Figure 3.

Phenotypic alterations of liver natural killer (NK) cells early after islet transplantation (IT). C57BL/6 wild-type mice administered PBS or anti-TNF-α antibody were treated with 300 syngeneic islets. Phenotypic alterations of NK cells in the liver were analysed 24 h after intraportal IT. (A,B) Proportion of TCRβ⁻ NK1.1⁺ DX5⁻ NK cells in total NK cells and the absolute number of DX5⁻ NK cells obtained from the liver of mice that received 300 syngeneic islets, and that were treated or not with anti-TNF-α antibody (naive group, open bar; group that received transplantation, solid bar; group that received islet and anti-TNF-α antibody treatment, gray bar) (n = 5–7).
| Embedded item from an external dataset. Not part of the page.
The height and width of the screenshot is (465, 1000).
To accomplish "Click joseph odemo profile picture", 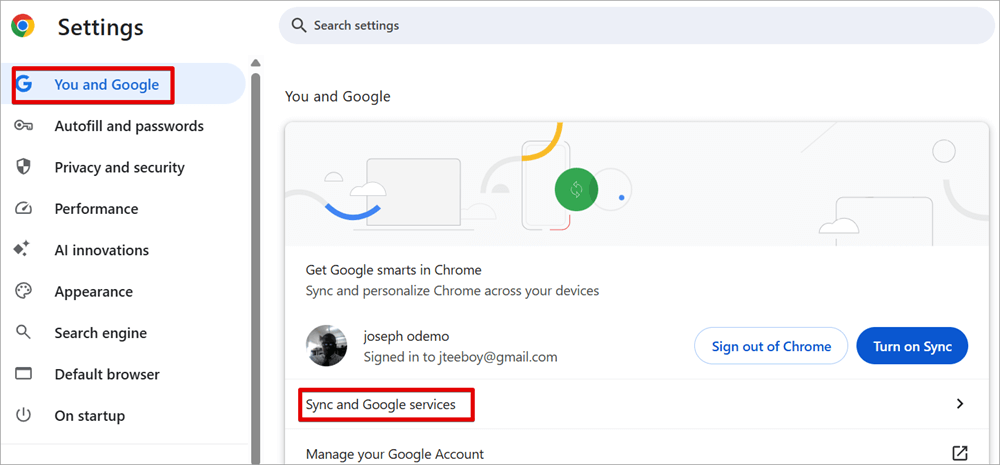I will click(x=326, y=346).
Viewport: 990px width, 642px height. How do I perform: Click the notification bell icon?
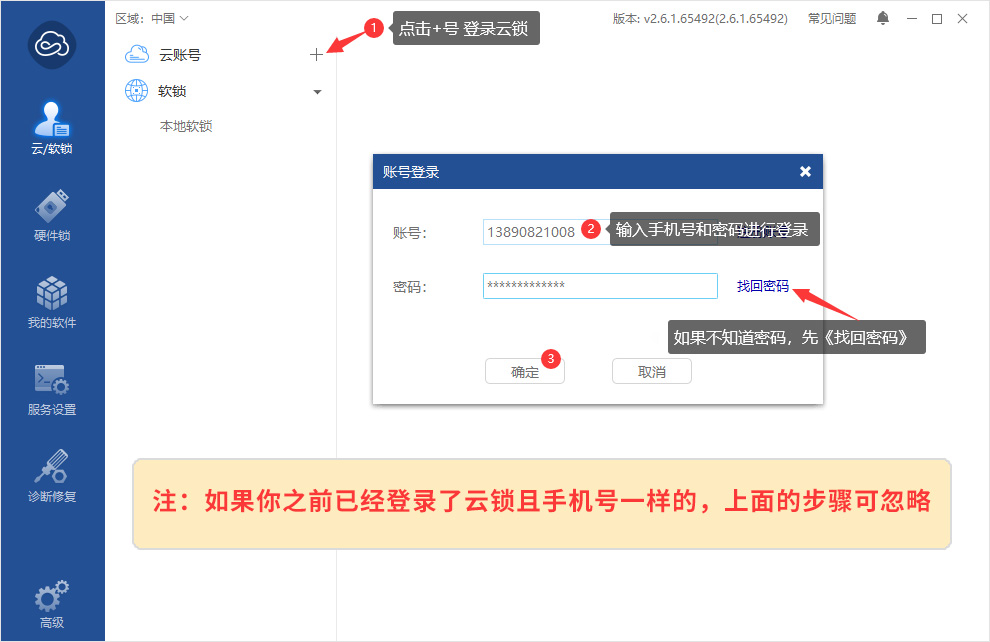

The data in bar graphs are shown as the means ± standard deviation (SD) of 5 independent experiments. ^*p < 0.05. ^**p < 0.01. (C–F) Percentages of CD69-, TRAIL-, CXCR3-, or NKG2D positive NK cells in the liver after intraportal IT were analysed with flow cytometry (naive group, open bar; group that received transplantation, solid bar; group that received islet and anti-TNF-α antibody treatment, gray bar) (n = 5–7). The data in bar graphs are shown as the means ± SD of 5 independent experiments. ^*p < 0.05. ^**p < 0.01. ^***p < 0.001.